As AIO coverage expands to commercial, navigational, and transactional queries, that citation advantage plays out across a much larger share of total search. A brand that is systematically cited in AI answers across its category will see a compounding advantage over brands that aren't - similar to how strong backlink profiles compound over time, but measured in citation frequency rather than link equity.

The implication for how teams allocate SEO effort: building the kind of content and brand presence that gets cited in AI answers is not just another content goal. It becomes the primary goal around which other content decisions get made.

This is one of the core structural differences between AI SEO and traditional SEO. Traditional SEO optimizes for ranking. AI SEO optimizes for citation. They require related but distinct approaches - different content formats, different authority signals, different measurement frameworks. That shift is already underway and will be largely complete within 18 months.
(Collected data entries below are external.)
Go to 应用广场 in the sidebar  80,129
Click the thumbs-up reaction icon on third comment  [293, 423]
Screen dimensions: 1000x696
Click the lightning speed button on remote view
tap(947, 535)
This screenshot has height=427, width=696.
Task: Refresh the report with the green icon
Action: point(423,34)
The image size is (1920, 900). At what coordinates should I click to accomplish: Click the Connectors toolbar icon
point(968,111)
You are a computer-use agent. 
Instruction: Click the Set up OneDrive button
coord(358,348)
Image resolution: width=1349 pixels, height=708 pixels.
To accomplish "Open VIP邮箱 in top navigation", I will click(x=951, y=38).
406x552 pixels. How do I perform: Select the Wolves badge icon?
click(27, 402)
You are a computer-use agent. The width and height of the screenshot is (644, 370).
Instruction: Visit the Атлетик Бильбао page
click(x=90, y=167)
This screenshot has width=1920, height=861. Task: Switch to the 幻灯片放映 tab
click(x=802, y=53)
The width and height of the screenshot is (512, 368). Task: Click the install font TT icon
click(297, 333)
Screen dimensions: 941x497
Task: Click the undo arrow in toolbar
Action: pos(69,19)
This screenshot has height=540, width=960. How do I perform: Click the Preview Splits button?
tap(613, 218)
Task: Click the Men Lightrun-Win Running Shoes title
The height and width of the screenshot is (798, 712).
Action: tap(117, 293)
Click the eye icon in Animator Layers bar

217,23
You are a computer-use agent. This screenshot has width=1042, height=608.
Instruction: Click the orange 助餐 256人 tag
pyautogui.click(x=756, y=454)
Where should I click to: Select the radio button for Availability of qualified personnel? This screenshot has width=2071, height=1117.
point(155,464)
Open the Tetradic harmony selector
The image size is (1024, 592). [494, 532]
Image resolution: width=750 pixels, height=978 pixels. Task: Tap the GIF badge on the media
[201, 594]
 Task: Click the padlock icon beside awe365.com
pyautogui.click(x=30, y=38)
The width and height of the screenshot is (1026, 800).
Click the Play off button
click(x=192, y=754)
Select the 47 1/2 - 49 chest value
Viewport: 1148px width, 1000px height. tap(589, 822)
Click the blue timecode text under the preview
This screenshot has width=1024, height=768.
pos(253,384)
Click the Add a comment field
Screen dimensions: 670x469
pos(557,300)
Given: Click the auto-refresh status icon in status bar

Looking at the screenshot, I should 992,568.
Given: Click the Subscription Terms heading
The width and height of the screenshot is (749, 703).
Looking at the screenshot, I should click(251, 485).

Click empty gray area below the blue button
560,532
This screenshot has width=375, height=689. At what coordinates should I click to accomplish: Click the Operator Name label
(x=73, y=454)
The 12-18 month outlook: what's most likely

Summarizing the trajectory, these are the changes with the clearest evidence behind them:

AI Overview coverage expands into commercial queries. The navigation query growth (0.74% to 10.33% in nine months) and shopping query growth (2.1% to 14% in four months) are both at expansion pace. High-value categories like automotive and real estate are likely next.

Ecommerce transactional queries follow shopping research queries. The 13% AIO trigger rate on transactional queries grows as Google tests shoppable AIO formats. The 83%/13% research-to-transaction gap closes.

AI Mode grows globally. From 100M+ US/India users, AI Mode expands as Google deploys it to other markets. This adds a second disruption layer with even lower organic-click rates than standard AI Overviews.

Brand queries start facing AIO coverage at scale. The 10x navigational query growth in 2025 continues or accelerates. Brand CTR that currently feels protected starts facing AIO pressure.

Last-click attribution begins failing visibly. Brands operating in heavy-AIO categories will see organic traffic decline without equivalent revenue decline - attribution gap becomes measurable.

The brands in the best position to absorb these changes are the ones already building presence in AI answers: getting cited in AIO summaries, measuring visibility rather than just traffic, and creating content that AI references but cannot fully replace.